Aim of the task: Below are records to write out exactly; drop the pictures when you do.

☆ ☆ ☆ ☆

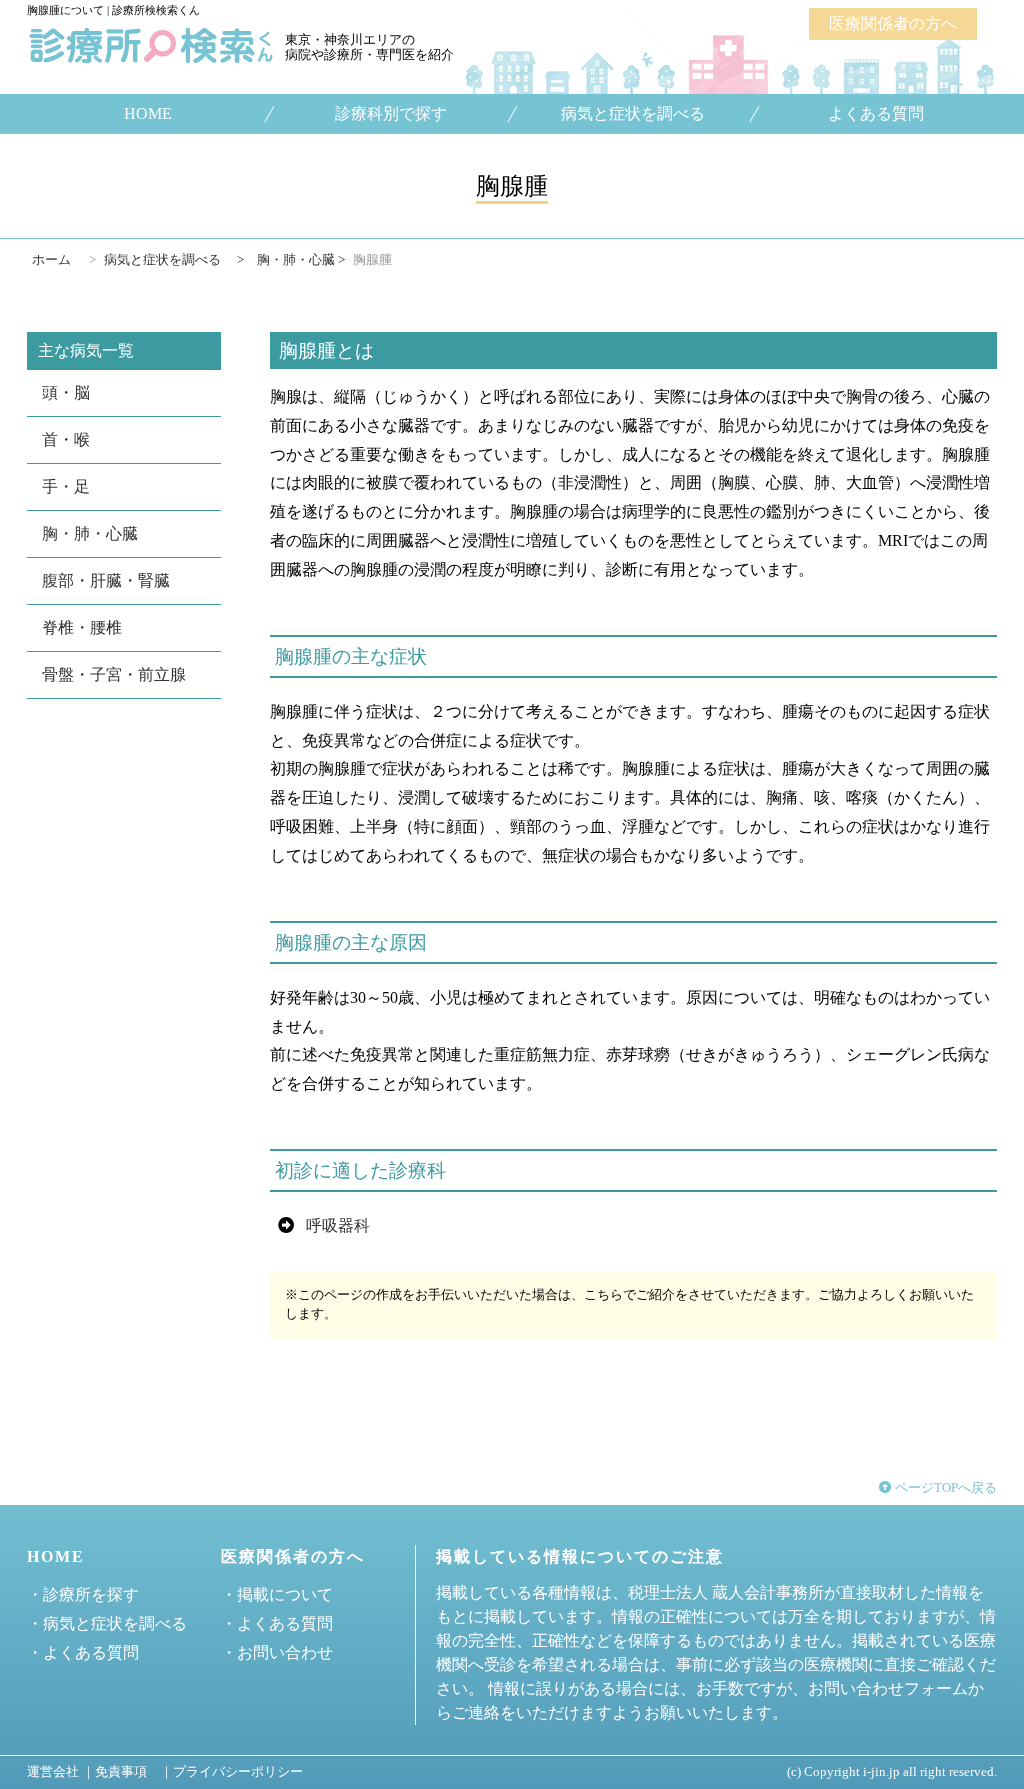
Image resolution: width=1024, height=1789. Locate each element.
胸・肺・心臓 (90, 533)
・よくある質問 (83, 1652)
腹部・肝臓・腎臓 (106, 580)
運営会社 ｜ (61, 1772)
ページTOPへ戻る (944, 1488)
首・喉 (66, 439)
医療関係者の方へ (893, 23)
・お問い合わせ (277, 1652)
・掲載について (277, 1594)
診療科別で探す (390, 114)
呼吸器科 (338, 1225)
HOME (148, 114)
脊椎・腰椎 (82, 627)
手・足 (66, 486)
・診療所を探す (83, 1594)
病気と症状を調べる (633, 114)
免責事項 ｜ (134, 1772)
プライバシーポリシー (238, 1772)
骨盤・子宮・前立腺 (114, 674)
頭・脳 (66, 392)
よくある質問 (876, 114)
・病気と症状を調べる (107, 1623)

☆ ☆ ☆ ☆

Exercise answer:
Image resolution: width=1024, height=1789. Locate each element.
胸・肺・心臓 (90, 533)
・よくある質問 (83, 1652)
腹部・肝臓・腎臓 (106, 580)
運営会社 ｜ (61, 1772)
ページTOPへ戻る (944, 1488)
首・喉 (66, 439)
医療関係者の方へ (893, 23)
・お問い合わせ (277, 1652)
・掲載について (277, 1594)
診療科別で探す (390, 114)
呼吸器科 (338, 1225)
HOME (148, 114)
脊椎・腰椎 (82, 627)
手・足 (66, 486)
・診療所を探す (83, 1594)
病気と症状を調べる (633, 114)
免責事項 ｜ (134, 1772)
プライバシーポリシー (238, 1772)
骨盤・子宮・前立腺 (114, 674)
頭・脳 (66, 392)
よくある質問 (876, 114)
・病気と症状を調べる (107, 1623)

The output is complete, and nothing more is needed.